__Source records__
● ● ● ●

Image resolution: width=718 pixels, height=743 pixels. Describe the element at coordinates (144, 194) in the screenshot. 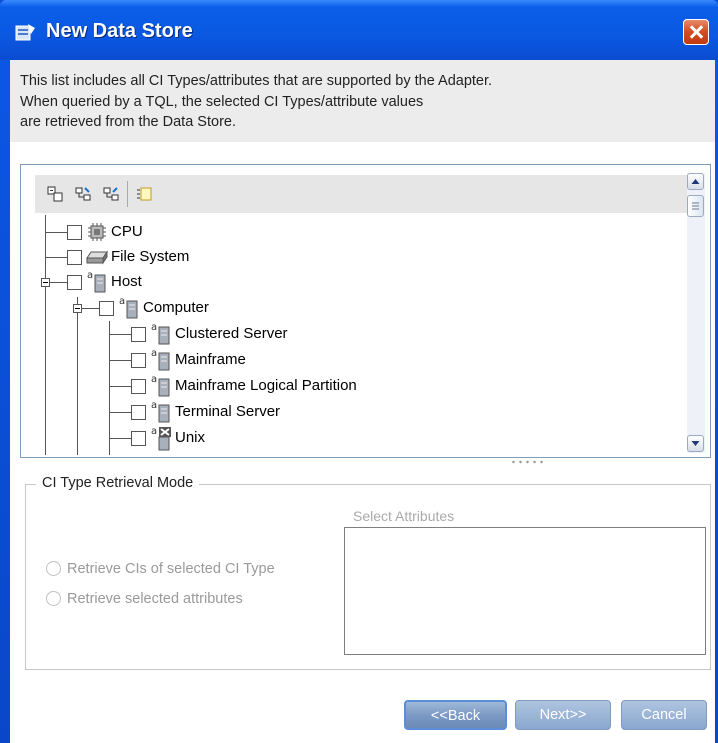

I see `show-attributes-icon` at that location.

● ● ● ●

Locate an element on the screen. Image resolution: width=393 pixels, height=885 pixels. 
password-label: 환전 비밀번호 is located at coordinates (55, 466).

● ● ● ●

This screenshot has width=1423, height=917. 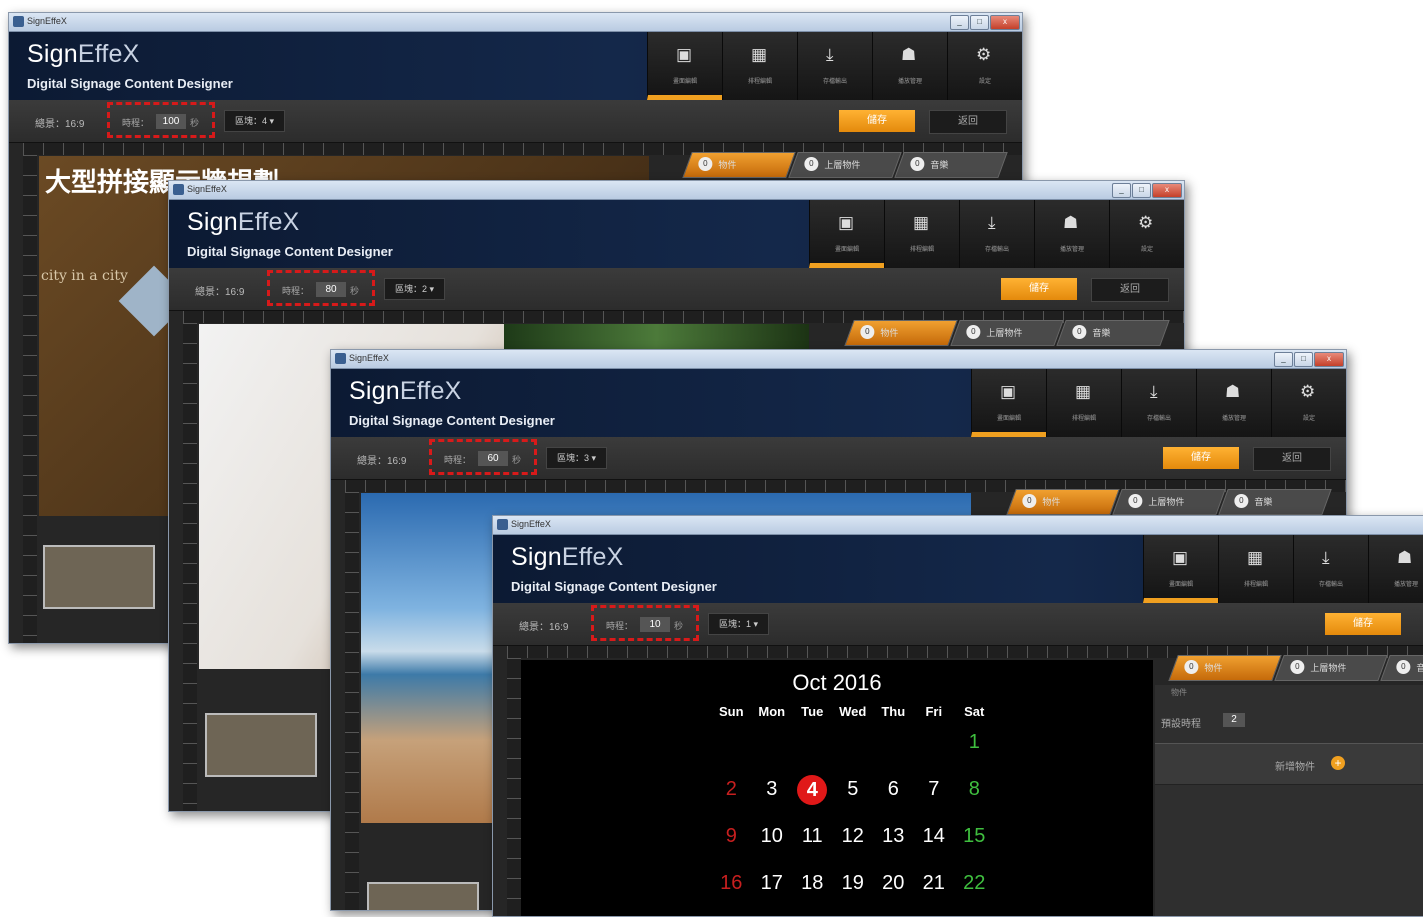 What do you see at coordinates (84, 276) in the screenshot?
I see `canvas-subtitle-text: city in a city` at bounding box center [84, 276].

● ● ● ●

__Work to complete__
Return the listing lines from the line containing "Image resolution: width=718" through the line containing "at that location.", inclusive, exactly as they appear, leaving out the pictures.

__Task output__
Image resolution: width=718 pixels, height=743 pixels. Describe the element at coordinates (144, 194) in the screenshot. 

I see `show-attributes-icon` at that location.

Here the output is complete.